An empty answer or a resolution failure often points to a bad entry or an address removed too early.

Simple migration plan

  1. Prepare the new server with its new address.
  2. Lower TTL to 300 or even 60 seconds on the name a few hours before the switch.
  3. Replace the old address with the new one at the planned time.
  4. Check with nslookup or the dig command from several networks.
  5. Raise TTL to a comfortable value when everything is stable.

Practical tip
Keep a tracking sheet for each name. Note the owner the date the chosen TTL and the reason for the change. This trace prevents misses and speeds a rollback if needed.

Common cases

Site behind a content delivery network (CDN)

Use CNAME for www to follow provider changes and keep an A record on the root domain.

Multi region environment

Publish several addresses close to visitors. The local resolver picks one IPv4 address from the list. For precise location-based routing you need advanced DNS features or an application network.

Mail server

The A record publishes the IPv4 address of the mail server. The reverse PTR helps deliverability. Both should match. Updates do not sync in both directions by themselves.

Quick troubleshooting

  1. If the site does not respond check local resolution first.
  2. If the answer shows a private address fix the public zone.
  3. If answers rotate between two addresses and one is offline remove the failing address.
  4. If the answer stays old after an update wait for TTL to expire and clear the local resolver cache if possible.

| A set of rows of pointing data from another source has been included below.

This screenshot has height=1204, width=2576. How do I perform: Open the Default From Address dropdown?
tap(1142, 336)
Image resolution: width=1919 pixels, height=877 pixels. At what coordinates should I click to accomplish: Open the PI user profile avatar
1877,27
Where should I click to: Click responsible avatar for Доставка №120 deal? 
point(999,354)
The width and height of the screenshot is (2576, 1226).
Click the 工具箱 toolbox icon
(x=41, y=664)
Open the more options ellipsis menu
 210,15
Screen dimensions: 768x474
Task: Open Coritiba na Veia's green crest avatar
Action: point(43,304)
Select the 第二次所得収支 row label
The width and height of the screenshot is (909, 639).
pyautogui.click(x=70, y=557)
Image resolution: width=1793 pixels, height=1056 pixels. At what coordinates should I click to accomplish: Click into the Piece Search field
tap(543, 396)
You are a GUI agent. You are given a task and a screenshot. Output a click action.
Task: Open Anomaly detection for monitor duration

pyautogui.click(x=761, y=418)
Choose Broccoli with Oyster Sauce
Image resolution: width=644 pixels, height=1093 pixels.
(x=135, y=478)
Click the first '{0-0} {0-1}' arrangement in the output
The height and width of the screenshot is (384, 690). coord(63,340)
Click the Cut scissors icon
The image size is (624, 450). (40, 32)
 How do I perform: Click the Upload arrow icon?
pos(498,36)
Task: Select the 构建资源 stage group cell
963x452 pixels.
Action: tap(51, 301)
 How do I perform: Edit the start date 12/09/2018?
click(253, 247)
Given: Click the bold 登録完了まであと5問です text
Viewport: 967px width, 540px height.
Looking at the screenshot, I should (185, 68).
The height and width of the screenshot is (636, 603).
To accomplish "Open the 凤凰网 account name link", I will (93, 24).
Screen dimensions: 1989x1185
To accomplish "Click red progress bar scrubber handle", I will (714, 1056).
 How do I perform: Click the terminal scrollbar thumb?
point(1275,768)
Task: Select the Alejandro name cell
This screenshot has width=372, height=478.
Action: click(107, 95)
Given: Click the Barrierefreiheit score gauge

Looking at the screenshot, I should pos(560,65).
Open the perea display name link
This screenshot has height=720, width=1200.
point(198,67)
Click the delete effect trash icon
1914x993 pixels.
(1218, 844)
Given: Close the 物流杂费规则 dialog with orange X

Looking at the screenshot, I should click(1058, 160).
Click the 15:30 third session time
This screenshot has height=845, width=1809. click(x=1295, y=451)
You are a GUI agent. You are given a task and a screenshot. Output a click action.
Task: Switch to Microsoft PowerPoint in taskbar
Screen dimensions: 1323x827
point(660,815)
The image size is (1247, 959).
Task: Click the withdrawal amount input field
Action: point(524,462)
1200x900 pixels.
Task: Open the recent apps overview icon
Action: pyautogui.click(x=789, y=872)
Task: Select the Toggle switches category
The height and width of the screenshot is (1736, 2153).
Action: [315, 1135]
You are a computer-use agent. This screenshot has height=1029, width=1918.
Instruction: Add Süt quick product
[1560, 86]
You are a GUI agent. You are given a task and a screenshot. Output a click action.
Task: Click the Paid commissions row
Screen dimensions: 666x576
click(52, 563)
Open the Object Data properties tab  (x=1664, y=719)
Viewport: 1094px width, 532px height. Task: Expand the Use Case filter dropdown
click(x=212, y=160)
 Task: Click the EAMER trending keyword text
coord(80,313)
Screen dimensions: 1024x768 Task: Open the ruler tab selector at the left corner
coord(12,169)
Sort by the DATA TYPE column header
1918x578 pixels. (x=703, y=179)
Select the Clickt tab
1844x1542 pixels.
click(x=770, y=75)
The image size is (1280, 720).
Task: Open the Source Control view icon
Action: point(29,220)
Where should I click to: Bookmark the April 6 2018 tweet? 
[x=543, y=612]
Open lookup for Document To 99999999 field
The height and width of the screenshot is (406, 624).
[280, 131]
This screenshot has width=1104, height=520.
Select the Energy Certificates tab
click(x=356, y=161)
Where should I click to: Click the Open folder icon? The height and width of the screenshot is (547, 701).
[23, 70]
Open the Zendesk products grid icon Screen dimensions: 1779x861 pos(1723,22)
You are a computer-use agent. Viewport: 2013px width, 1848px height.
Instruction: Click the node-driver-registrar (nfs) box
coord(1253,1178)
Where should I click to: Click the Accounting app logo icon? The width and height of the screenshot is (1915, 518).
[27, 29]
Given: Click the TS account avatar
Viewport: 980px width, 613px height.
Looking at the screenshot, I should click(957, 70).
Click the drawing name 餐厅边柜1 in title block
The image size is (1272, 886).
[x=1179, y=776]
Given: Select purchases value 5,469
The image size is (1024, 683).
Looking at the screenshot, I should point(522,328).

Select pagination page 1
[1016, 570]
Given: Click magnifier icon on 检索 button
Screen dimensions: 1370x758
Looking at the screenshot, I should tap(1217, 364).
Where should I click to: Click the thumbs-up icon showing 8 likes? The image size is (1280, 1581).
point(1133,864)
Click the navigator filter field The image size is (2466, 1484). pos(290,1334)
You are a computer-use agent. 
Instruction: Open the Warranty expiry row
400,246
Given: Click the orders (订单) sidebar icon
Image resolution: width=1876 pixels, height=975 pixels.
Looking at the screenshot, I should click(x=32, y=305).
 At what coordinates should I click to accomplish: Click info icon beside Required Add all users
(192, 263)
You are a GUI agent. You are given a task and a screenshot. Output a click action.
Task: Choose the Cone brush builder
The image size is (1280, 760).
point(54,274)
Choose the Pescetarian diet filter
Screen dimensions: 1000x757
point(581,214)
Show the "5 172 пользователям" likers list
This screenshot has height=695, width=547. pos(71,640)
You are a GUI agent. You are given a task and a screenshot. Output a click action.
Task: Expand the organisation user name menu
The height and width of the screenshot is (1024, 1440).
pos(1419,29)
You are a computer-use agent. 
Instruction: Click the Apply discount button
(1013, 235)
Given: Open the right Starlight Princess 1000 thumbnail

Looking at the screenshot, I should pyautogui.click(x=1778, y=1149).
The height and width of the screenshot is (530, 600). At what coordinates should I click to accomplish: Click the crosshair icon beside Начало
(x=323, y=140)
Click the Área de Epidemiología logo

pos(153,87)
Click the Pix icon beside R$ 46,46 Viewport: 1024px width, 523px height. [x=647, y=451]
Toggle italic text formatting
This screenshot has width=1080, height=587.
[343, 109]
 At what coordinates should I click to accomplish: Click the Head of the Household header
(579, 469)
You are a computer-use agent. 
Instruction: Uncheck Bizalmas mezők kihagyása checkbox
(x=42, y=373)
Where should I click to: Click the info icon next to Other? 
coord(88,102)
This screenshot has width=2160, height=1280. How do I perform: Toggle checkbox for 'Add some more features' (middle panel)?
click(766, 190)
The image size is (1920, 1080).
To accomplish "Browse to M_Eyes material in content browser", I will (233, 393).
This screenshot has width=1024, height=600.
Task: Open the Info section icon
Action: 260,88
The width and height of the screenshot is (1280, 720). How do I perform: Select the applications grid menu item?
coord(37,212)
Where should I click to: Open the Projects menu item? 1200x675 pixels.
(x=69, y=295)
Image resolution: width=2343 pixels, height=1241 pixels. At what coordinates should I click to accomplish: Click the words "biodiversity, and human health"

To summarize, an A record maps a name to an IPv4 address. TTL controls cache time in the local resolver. Several addresses can spread traffic but do not create failover. CNAME does not live with an A record on the same name. The apex publishes A records. Verification starts with an online tool, then with nslookup on Windows and with dig on Linux and on Mac.
With these basics management stays simple. Changes happen without stress. Visitors reach the site without issues.